▶ [Task statement] Let the line containing "魔鬼辞典 (1019, 1273)" serve as the first line of the answer and the final line of the entries as its last, with every line between copied exactly.

▶ [Dataset records]

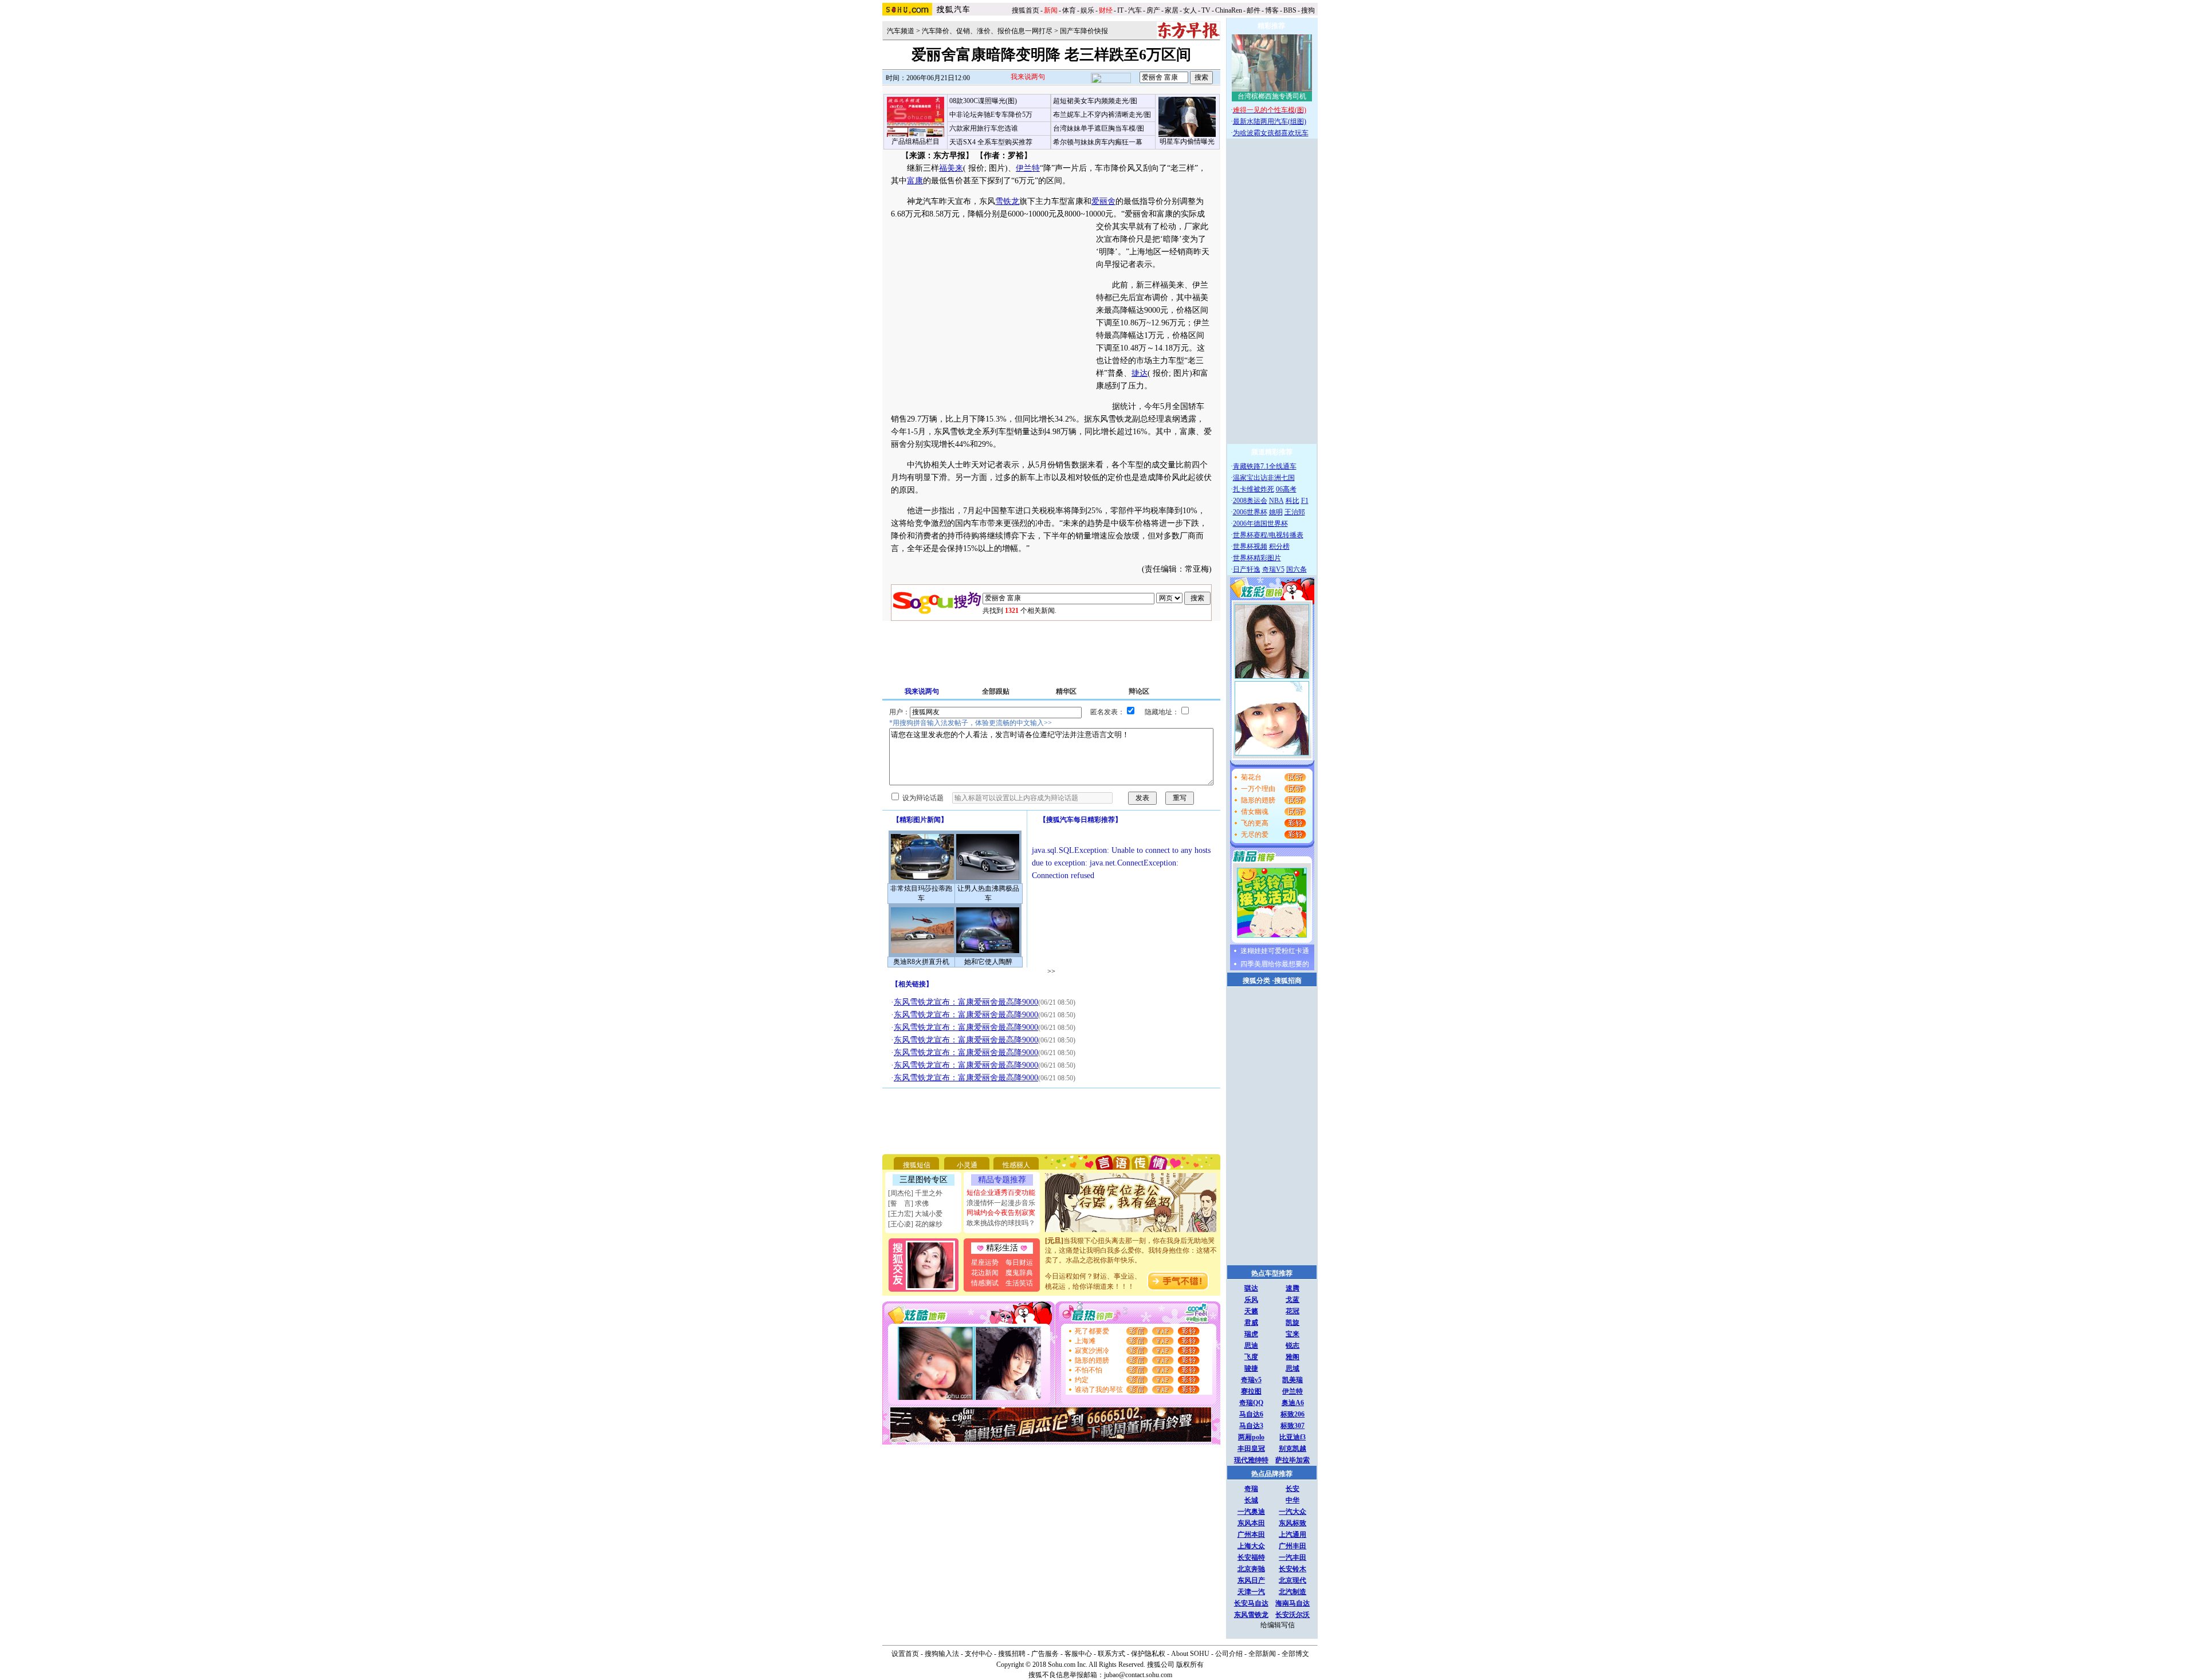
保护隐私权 (1148, 1654)
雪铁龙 (1007, 201)
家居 (1171, 10)
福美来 (951, 168)
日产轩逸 (1246, 569)
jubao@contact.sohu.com (1138, 1675)
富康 (915, 180)
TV (1206, 10)
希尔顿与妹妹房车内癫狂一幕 (1097, 142)
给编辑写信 (1277, 1625)
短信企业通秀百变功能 (1001, 1193)
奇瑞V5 (1273, 569)
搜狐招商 (1288, 981)
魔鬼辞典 (1019, 1273)
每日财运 (1019, 1262)
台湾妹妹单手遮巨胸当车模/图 (1098, 128)
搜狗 (1309, 10)
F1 (1305, 501)
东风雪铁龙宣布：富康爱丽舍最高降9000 (966, 1002)
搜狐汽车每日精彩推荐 (1080, 820)
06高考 (1286, 489)
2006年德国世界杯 (1260, 524)
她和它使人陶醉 (988, 962)
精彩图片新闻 (920, 820)
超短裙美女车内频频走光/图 (1095, 101)
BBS (1290, 10)
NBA (1276, 501)
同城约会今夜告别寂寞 (1001, 1213)
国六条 (1296, 569)
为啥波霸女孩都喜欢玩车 (1271, 133)
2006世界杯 (1250, 512)
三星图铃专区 (923, 1179)
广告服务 (1045, 1654)
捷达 (1140, 373)
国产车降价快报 (1084, 31)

▶ [Answer for this exercise]
魔鬼辞典 (1019, 1273)
每日财运 (1019, 1262)
台湾妹妹单手遮巨胸当车模/图 (1098, 128)
搜狗 (1309, 10)
F1 (1305, 501)
东风雪铁龙宣布：富康爱丽舍最高降9000 (966, 1002)
搜狐汽车每日精彩推荐 (1080, 820)
06高考 (1286, 489)
2006年德国世界杯 (1260, 524)
她和它使人陶醉 (988, 962)
精彩图片新闻 (920, 820)
超短裙美女车内频频走光/图 (1095, 101)
BBS (1290, 10)
NBA (1276, 501)
同城约会今夜告别寂寞 (1001, 1213)
国六条 (1296, 569)
为啥波霸女孩都喜欢玩车 (1271, 133)
2006世界杯 (1250, 512)
三星图铃专区 (923, 1179)
广告服务 (1045, 1654)
捷达 (1140, 373)
国产车降价快报 (1084, 31)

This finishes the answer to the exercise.